Abstract. In this study the multi-scale dynamics of 38 oceanic and atmospheric pCO₂ time series from fixed Eulerian buoys recorded with three-hour resolution are considered. The difference between these time series, the sea surface temperature and the sea surface salinity data were also studied. These series possess multi-scale turbulent-like fluctuations and display scaling properties from three hours to the annual scale. Scaling exponents are estimated through Fourier analysis and their average quantities considered globally for all parameters, as well as for different ecosystems (e.g. coastal shelf, coral reefs, open ocean). Sea surface temperature is the only parameter for which a spectral slope close to 5/3 is found, corresponding to a passive scalar in homogeneous and isotropic turbulence.
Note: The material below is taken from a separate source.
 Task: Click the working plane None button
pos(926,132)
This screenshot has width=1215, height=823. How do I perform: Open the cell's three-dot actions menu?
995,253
The other parameters had smaller spectral slopes, from 1.18 to 1.35. By using empirical mode decomposition of the time series, together with generalized Hilbert spectral analysis, the intermittency of the time series was considered in the multifractal framework. Concave moment functions were estimated and Hurst index and intermittency parameters estimated in the framework of a lognormal multifractal fit. It is the first time that atmospheric and oceanic pCO₂ and their difference ∆pCO₂ are studied using such intermittent turbulence framework. The ∆pCO₂ time series was shown to possess power-law scaling with an exponent of β = 1.32 ± 0.2.